Media Mix, Aug. 16, 2020

Here’s this week’s Media Mix about recent cases of child molestation by school teachers and childcare professionals. As pointed out in the column, the crime of sexual abuse generally becomes more difficult to prove and prosecute when the victim is a child because of the way children process that abuse. In many instances it isn’t until years later that the child realizes they were abused, though they had probably been carrying around the resulting pain and confusion in the intervening years. The Japanese government amended its sexual crimes law in 2017, making it stricter, but a relatively short statute of limitations remains and this year they are supposed to review the law again. Advocates for stricter laws are hoping to lengthen the statute of limitations for sex crimes or even get rid of it altogether, especially when it comes to sex crimes against minors.

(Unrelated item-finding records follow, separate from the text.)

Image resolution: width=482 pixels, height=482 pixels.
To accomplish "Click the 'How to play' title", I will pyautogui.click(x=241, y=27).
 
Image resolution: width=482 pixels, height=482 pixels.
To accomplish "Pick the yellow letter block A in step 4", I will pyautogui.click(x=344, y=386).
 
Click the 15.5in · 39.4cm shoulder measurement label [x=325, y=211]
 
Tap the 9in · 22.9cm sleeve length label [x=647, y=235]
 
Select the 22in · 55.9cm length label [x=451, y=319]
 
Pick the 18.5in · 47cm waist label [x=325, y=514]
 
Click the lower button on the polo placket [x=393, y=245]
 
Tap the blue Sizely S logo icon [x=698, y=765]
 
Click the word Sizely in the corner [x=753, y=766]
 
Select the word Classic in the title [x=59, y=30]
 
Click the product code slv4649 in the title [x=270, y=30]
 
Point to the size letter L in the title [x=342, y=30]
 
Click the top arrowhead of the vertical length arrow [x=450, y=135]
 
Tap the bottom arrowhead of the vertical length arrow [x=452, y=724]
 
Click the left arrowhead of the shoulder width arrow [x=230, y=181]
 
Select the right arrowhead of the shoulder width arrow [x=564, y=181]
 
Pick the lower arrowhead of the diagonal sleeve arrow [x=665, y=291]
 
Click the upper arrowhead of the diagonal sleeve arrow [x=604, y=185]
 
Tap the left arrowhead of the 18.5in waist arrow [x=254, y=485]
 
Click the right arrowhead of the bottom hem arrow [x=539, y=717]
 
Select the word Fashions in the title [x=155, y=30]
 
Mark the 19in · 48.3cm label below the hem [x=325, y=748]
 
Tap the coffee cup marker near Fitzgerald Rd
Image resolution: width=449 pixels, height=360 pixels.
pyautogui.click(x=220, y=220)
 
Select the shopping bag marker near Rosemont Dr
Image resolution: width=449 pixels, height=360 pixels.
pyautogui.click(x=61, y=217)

Without a doubt, the more cases of sex crimes that are prosecuted the greater the awareness of child sexual abuse in the general population. This has already happened with child abuse in the past. Laws were made more strict and penalties were increased, and as a result more child abuse incidents are reported. It’s not so much that the incidence of child abuse has increased, but that cases of child abuse that may have been overlooked in the past are now being noticed more readily and reported to authorities. The same will happen with child sexual abuse, which is often more difficult to determine because the scars are psychological rather than physical and the perpetrators are usually adults in positions of authority whom the children are taught to respect, in particular teachers. According to the Sankei report I cited, in 2018, 282 school teachers in Japan were “punished” for improper touching of students, a record high. The number rose above 200 for the first time in 2013. Obviously, awareneness of child molestation in schools has grown in recent years, and a countermeasure I found interesting was one suggested by a lawyer, who said that sex education for elementary school children should be reinforced with lessons that explain what molestation is and how children can recognize and report it. What I find interesting is that teachers will be handling these classes, and while the number who are active pedophiles is very low (0.02-0.03% of all teachers in Japan receive punishment for touching students improperly), even those teachers will be confronted with their own actions during these lessons. In a sense, such lessons could have a multiplying effect of preventing sexual abuse, though, unfortunately, sex education, at least in public elementary schools, is frowned upon by many bureaucrats and politicians. They just feel uncomfortable having children listen to anything that has to do with sex, which, of course, is why there’s a problem in the first place.